▸ **What you have to do**: Copy the lines of the records below word for word, beginning at the line that contains "You are a computer-use agent. The" and stopping after the final line of the records. Leave the pictures out of your copy.

▸ **The data**:
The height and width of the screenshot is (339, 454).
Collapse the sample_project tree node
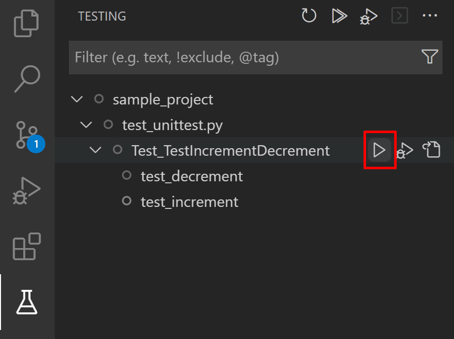click(76, 99)
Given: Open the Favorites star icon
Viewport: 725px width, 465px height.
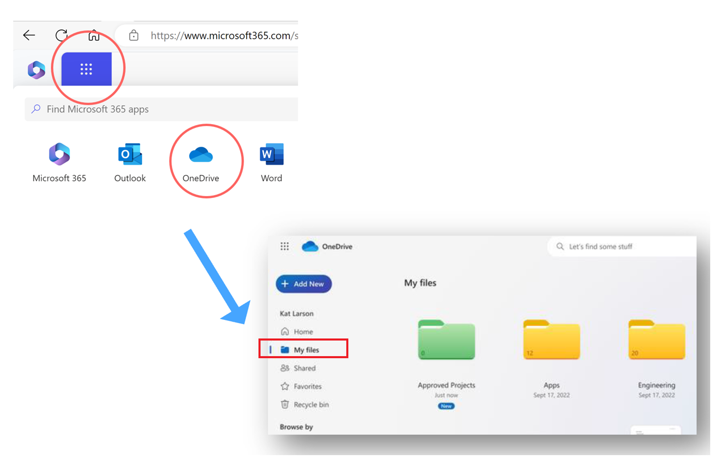Looking at the screenshot, I should click(x=285, y=386).
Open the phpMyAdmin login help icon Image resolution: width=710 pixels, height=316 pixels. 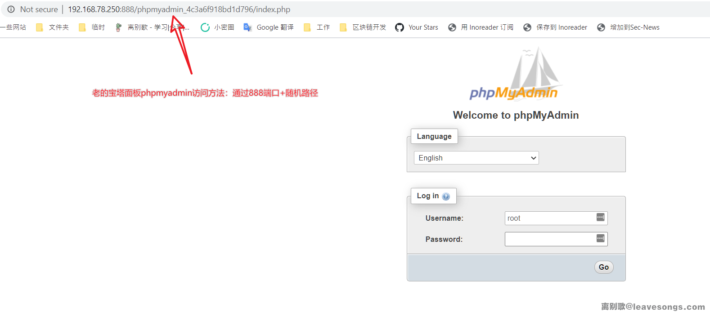tap(446, 196)
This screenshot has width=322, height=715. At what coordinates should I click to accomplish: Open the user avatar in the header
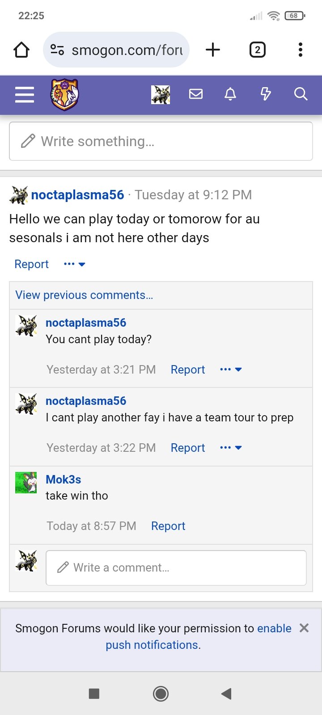[x=161, y=94]
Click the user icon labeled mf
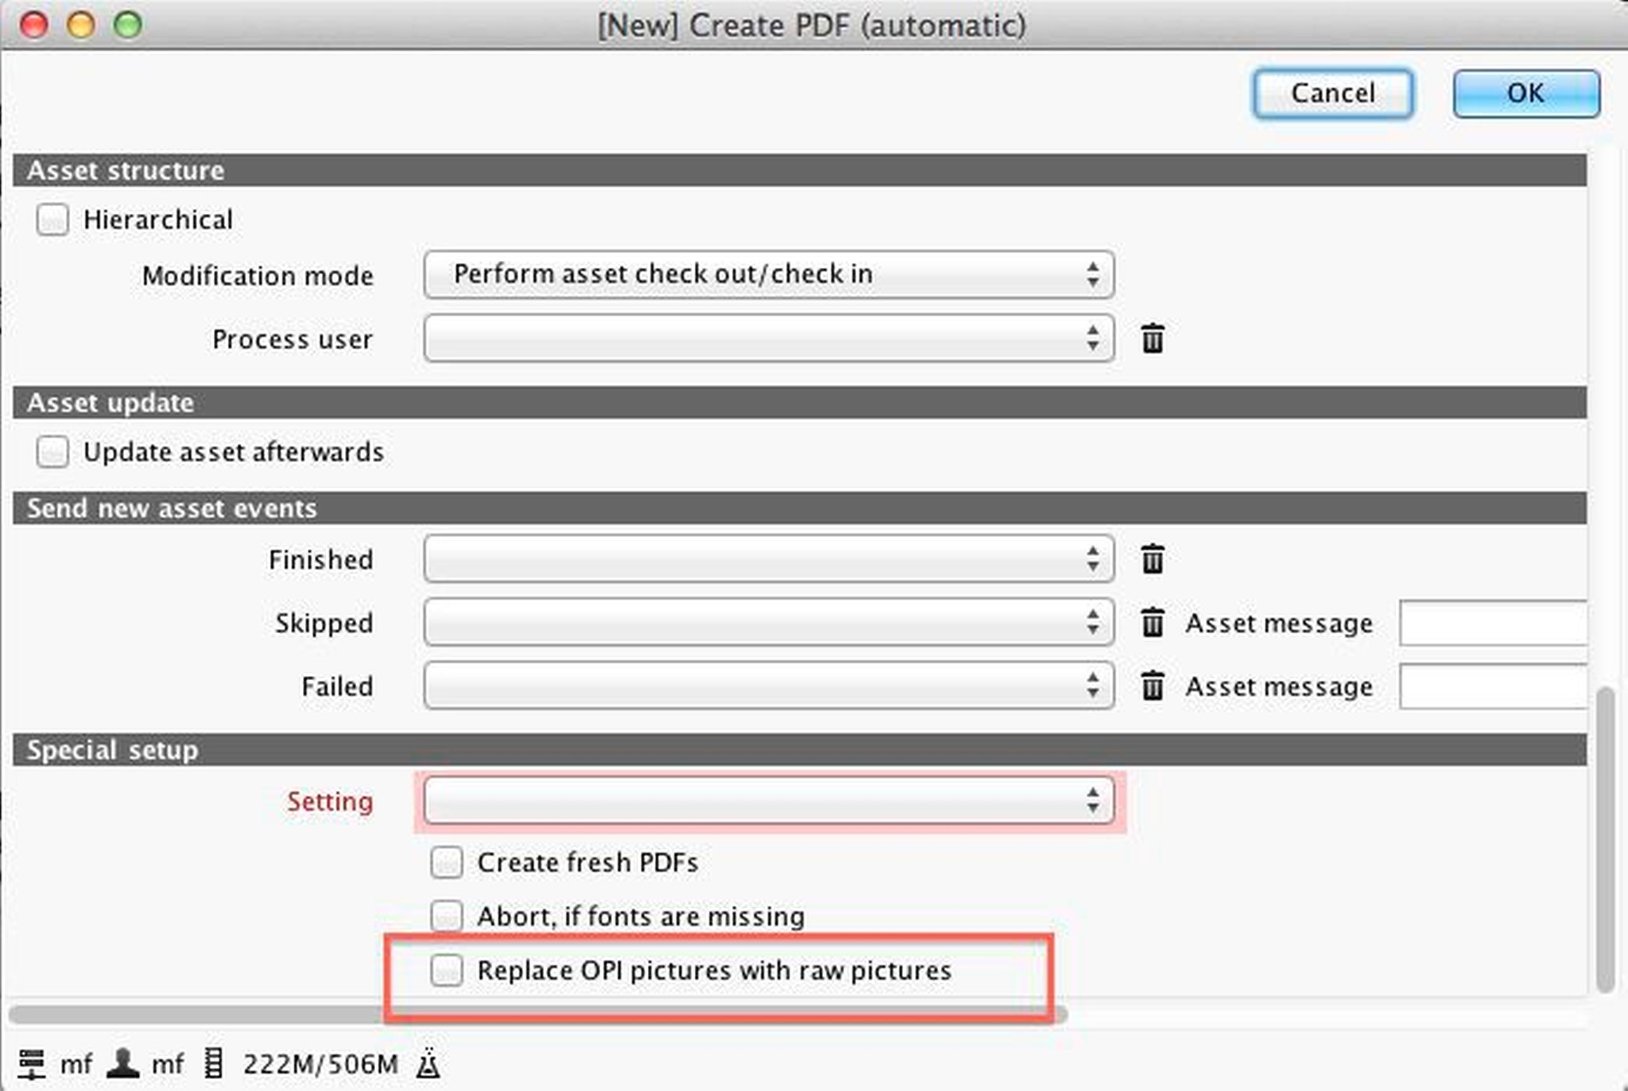Image resolution: width=1628 pixels, height=1091 pixels. tap(123, 1063)
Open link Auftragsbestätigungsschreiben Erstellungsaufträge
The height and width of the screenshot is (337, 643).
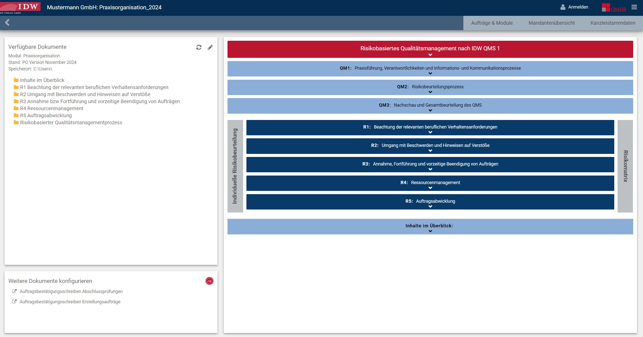click(70, 302)
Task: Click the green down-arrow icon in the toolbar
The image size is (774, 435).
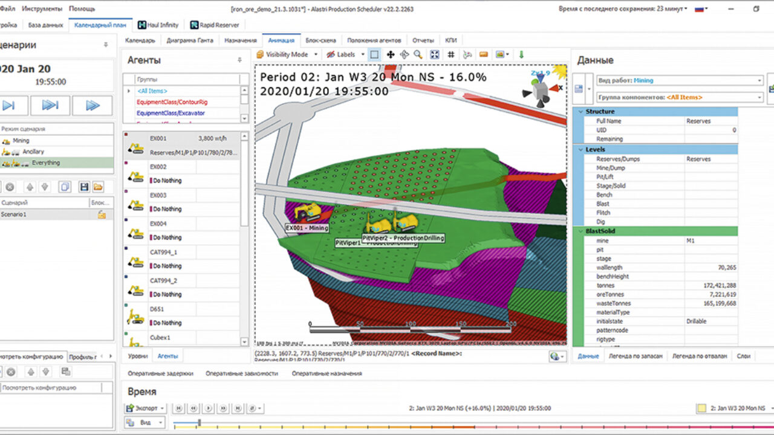Action: [521, 54]
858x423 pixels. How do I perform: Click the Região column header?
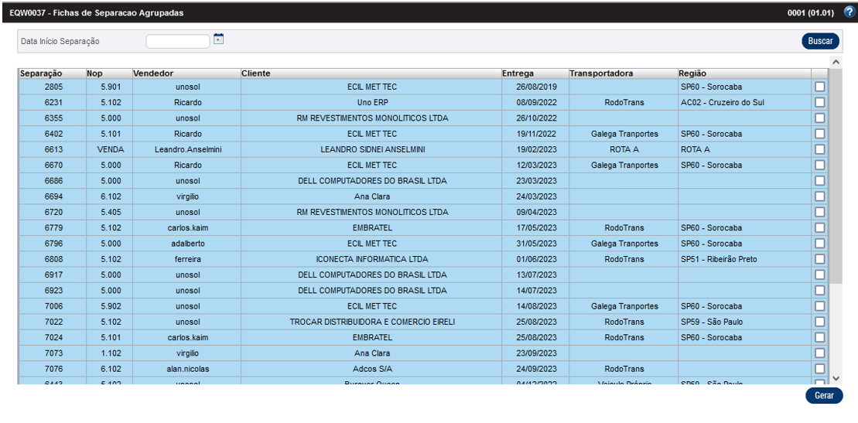[692, 73]
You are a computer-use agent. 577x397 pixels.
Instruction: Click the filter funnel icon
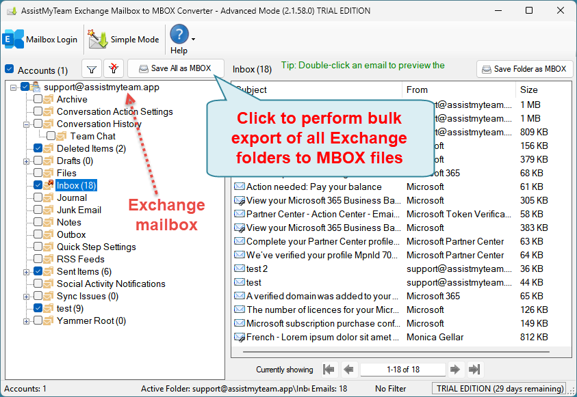[92, 69]
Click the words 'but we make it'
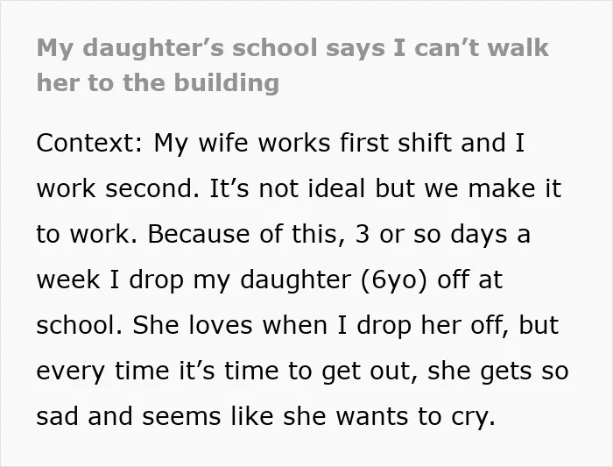 [x=469, y=188]
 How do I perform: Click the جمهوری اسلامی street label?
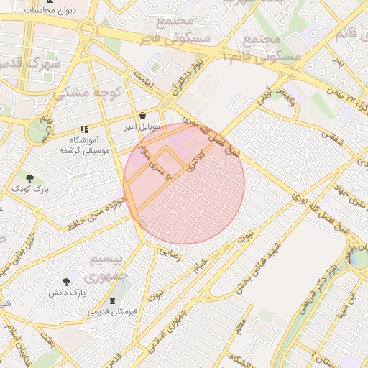[x=167, y=331]
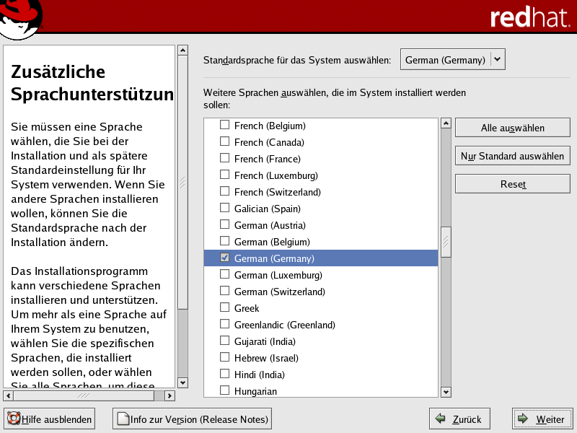Click the German (Germany) combo box field
This screenshot has width=577, height=433.
pos(444,60)
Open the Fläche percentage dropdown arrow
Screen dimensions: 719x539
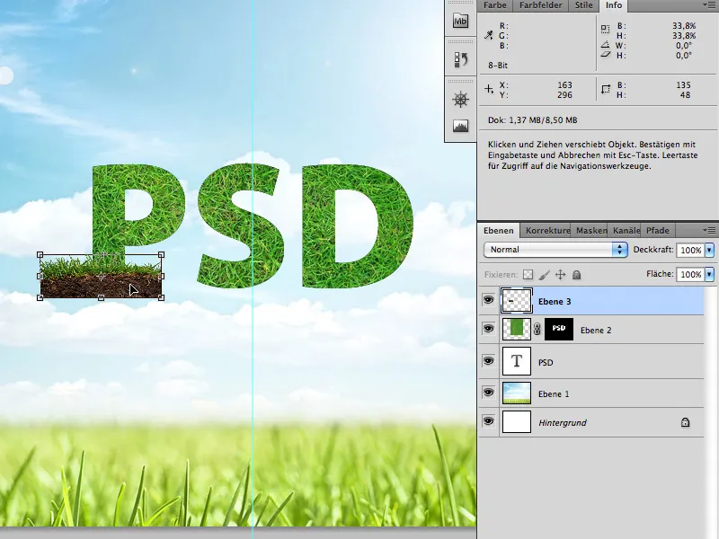(709, 273)
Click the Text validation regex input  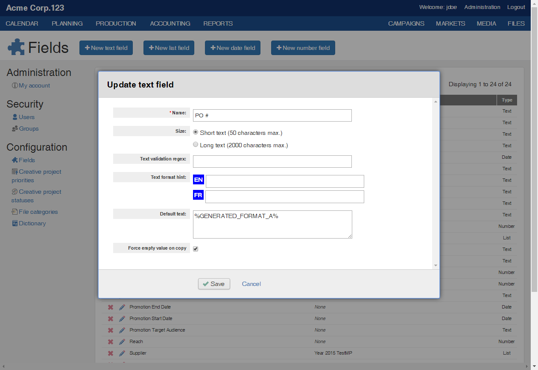pyautogui.click(x=272, y=161)
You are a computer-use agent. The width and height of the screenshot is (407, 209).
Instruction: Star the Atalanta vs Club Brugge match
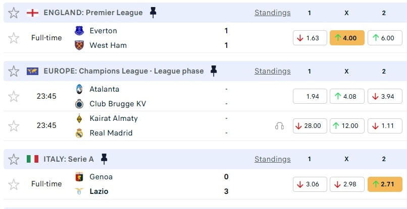[x=14, y=96]
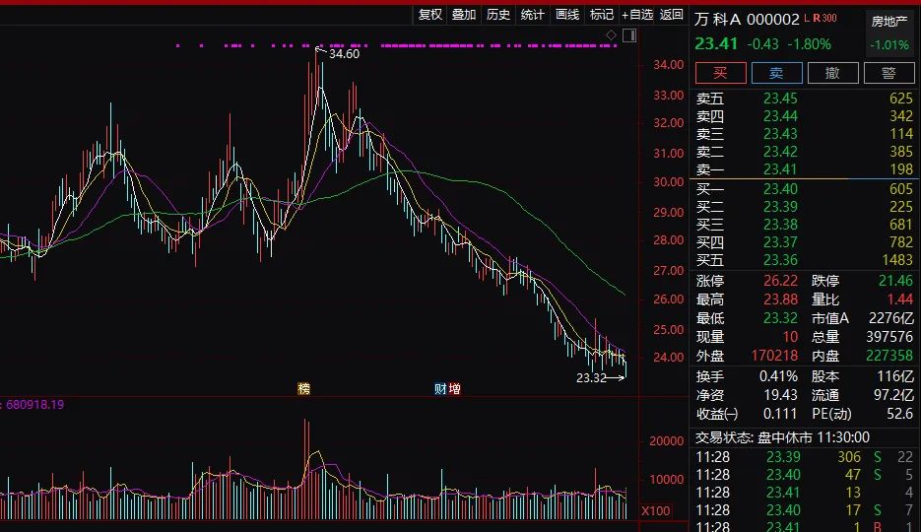Screen dimensions: 921x532
Task: Open the 标记 mark menu
Action: click(601, 14)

▸ **Answer**:
You are a computer-use agent. The width and height of the screenshot is (407, 209).
Instruction: Star the Atalanta vs Club Brugge match
[x=14, y=96]
Screen dimensions: 921x532
Task: Open the 标记 mark menu
Action: click(601, 14)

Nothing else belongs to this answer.